3.3.2. Wu_JatCur_1.0-Based Linkage Map

The average SNP genotype scores of the JatCur_1.0 scaffolds are in Supplementary Table S5, whereas the JatCur_1.0 scaffold SNP genotypes obtained from the TASSEL pipeline are presented in Supplementary Table S6. Out of 625 loci (representing 124 AFLPs, 17 SSRs and 484 scaffolds) used for linkage mapping from Wu_JatCur_1.0 reference-derived data, 195 loci displayed significant segregation distortion based on the chi-square test. Further, 58 loci had locus genotype similarities greater than 95% with other loci in the dataset. These loci were removed.
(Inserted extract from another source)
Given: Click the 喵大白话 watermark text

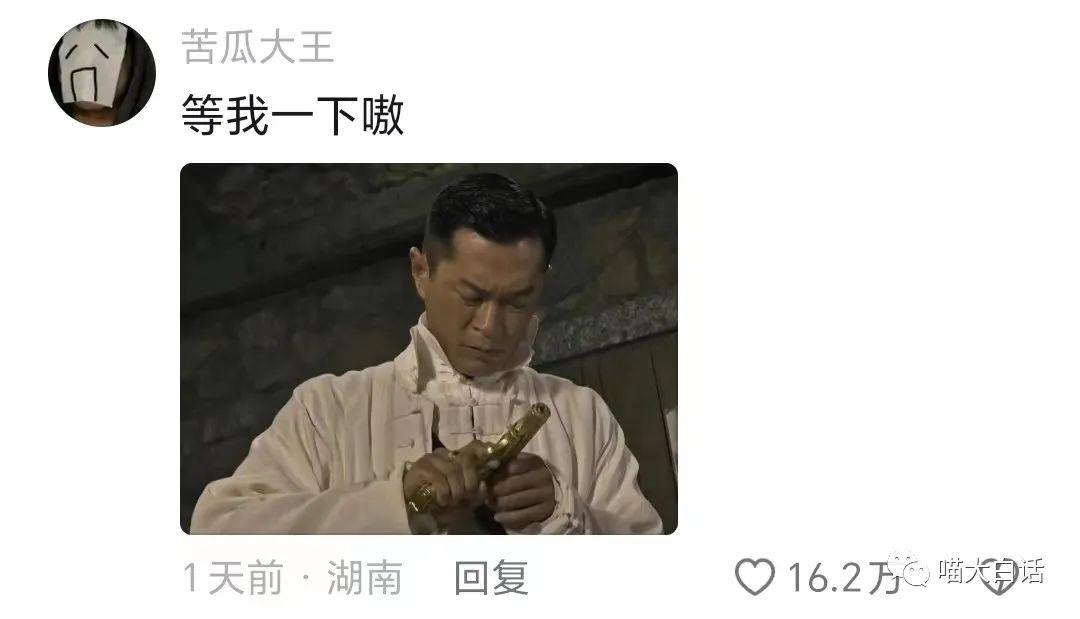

Eleven linkage groups were obtained at LODs 5–10 for linkage map 2 (Figure 3; Supplementary Table S4).
The length of the linkage groups ranged from 33.8 cM to 101.4 cM, with a total of 870.388 cM for 11 linkage groups (Table 4). A total of 7698 SNPs, located on 387 scaffolds and 99 SSR and AFLP markers with a total of 7787 markers, were mapped on 11 linkage groups (Table 4). Linkage group (pseudochromosome) 8 had the lowest and LG 7 the highest number of total mapped markers (Table 4; Figure 3). The marker density ranged from an average of 0.4 markers/cM (LG 4) to 1.0 markers/cM (LG 8) with an overall mean of 0.6 markers per cM, corresponding to a marker interval of 1.67 cM.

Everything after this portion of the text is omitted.